### Document text
───
Updated

Puerto Rico fears a new dengue outbreak.

The number of detected dengue cases is running at above-average levels as Puerto Rico enters the peak season for the painful disease.

The territory's Health Secretary Lorenzo Gonzalez says 111 cases were reported the first week of June and 117 cases the previous week. Eight cases of the more-severe hemorrhagic form have been confirmed, though no one has died.

A U.S. Centers for Disease Control report shows new infections running at a pace that has marked past epidemics. Dengue cases usually peak in early October.

Gonzalez said late Tuesday that detected cases may be rising because of new courses to help doctors identify symptoms.

Puerto Rico had its largest ever dengue outbreak in 2010 with more than 12,000 suspected cases and a record 31 deaths.

Dengue, a disease caused by a virus, has no vaccine. It generally causes fever, headaches and extreme joint and muscle pain. Most sufferers recover within a week. The more severe hemorrhagic form can be deadly.

Once thought to have been nearly eliminated from Latin America, dengue has gained strength in the region since the early 1980s, in part because tourism and migration are circulating four different strains, increasing the risk of multiple exposure and making it more likely victims will come down with the hemorrhagic form.

Dengue rates in other countries in 2010:

  • Venezuela has registered 123,000 cases of dengue, 10,203 of them hemorrhagic, a jump of 92 percent compared to the prior year, according to health ministry numbers given to the local press.
  • Ecuador had 4,000 people come down with the disease, and four deaths.
  • Dominican Republic, had 49 deaths, and 12,053 infections.
  • Mexico had 28,688 cases (22 percent of the hemorrhagic), and 47 deaths.
  • Guatemala had 16,863 suspicious cases, 203 of them hemorrhagic, with 41 deaths.
  • Nicaragua had 3,000 cases, 80 of them hemorrhagic, and nine deaths.
  • El Salvador had 8,979 cases, (a 20 percent jump from the year before) and three deaths.
  • Costa Rica had 27,000 cases, and one death.
  • Panama had 1,608 cases, and no deaths.
  • Cuba had 67 cases and no deaths.
  • Uruguay and Chile report they have had no severe cases of dengue.
───
### Data
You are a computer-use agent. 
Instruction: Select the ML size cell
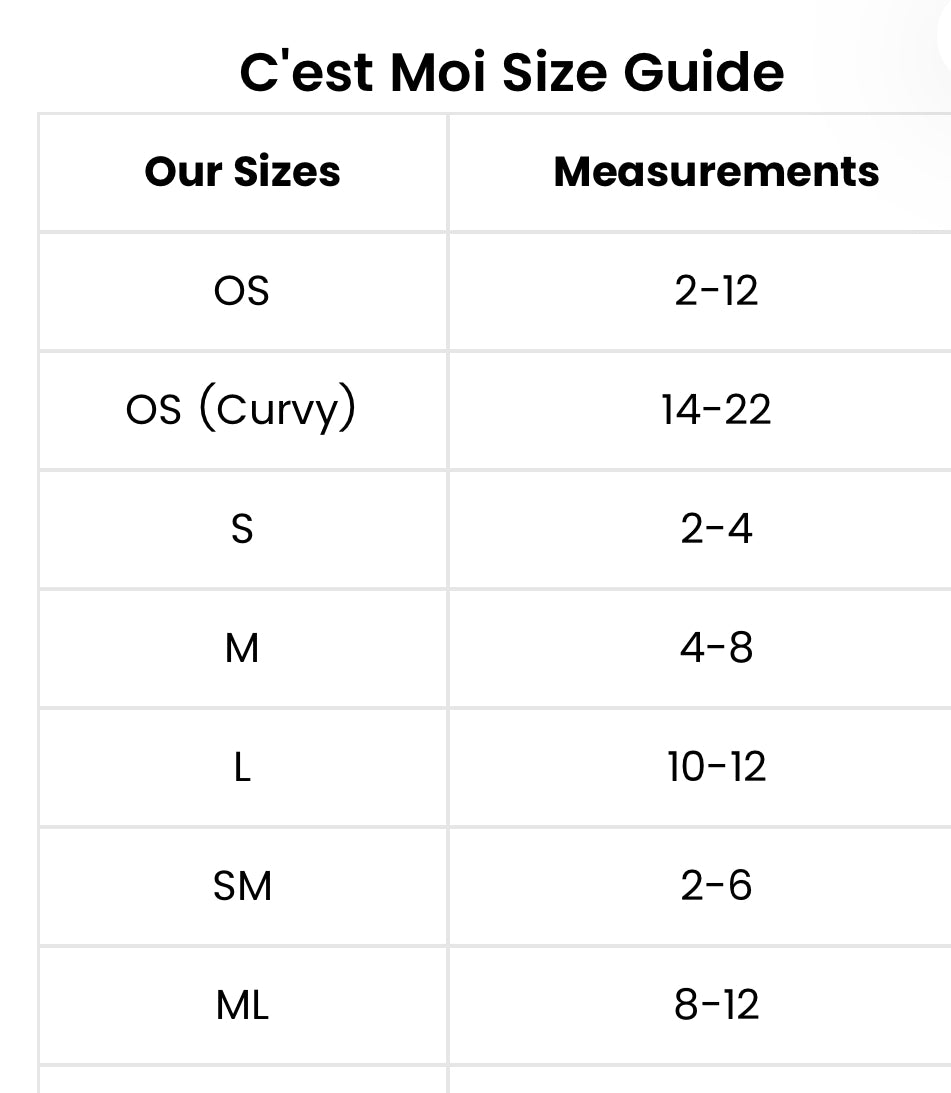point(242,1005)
───
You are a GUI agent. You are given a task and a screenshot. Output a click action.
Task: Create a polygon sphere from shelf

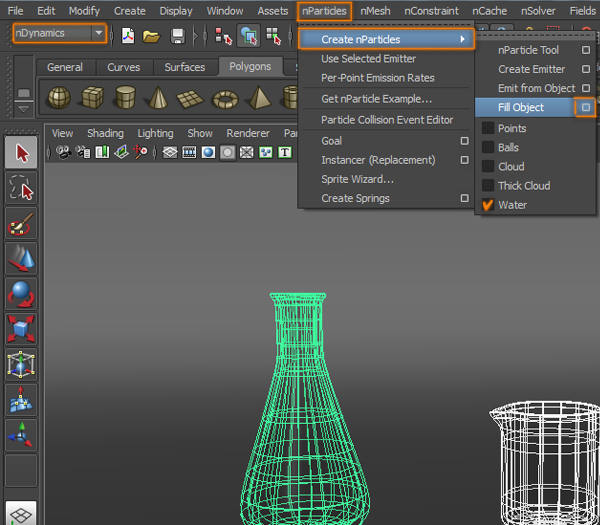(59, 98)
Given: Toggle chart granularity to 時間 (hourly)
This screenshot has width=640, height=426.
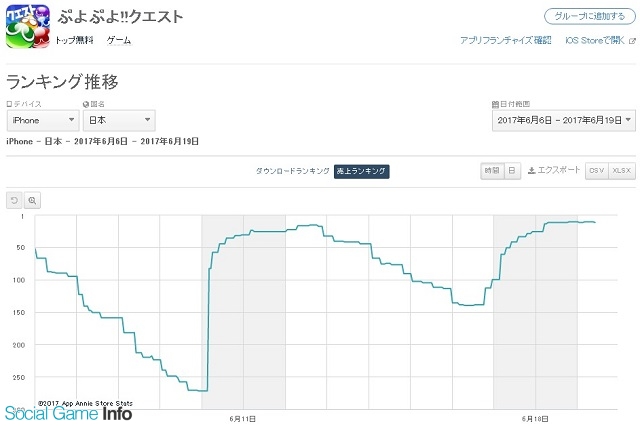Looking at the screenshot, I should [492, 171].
───
### Prompt A
Rewrite the paragraph in the dengue article that begins "Dengue, a disease caused by a virus" as a short bulleted list that keeps its main facts.
### Prompt B
Repeat word for word everything in the dengue article from "Once thought to" down to "and 47 deaths.".
The data come from a different source than the dengue article.

### Exercise solution A
- Dengue is caused by a virus and has no vaccine.
- It generally causes fever, headaches, and extreme joint and muscle pain.
- Most sufferers recover within a week.
- The more severe hemorrhagic form can be deadly.

### Exercise solution B
Once thought to have been nearly eliminated from Latin America, dengue has gained strength in the region since the early 1980s, in part because tourism and migration are circulating four different strains, increasing the risk of multiple exposure and making it more likely victims will come down with the hemorrhagic form.

Dengue rates in other countries in 2010:

  • Venezuela has registered 123,000 cases of dengue, 10,203 of them hemorrhagic, a jump of 92 percent compared to the prior year, according to health ministry numbers given to the local press.
  • Ecuador had 4,000 people come down with the disease, and four deaths.
  • Dominican Republic, had 49 deaths, and 12,053 infections.
  • Mexico had 28,688 cases (22 percent of the hemorrhagic), and 47 deaths.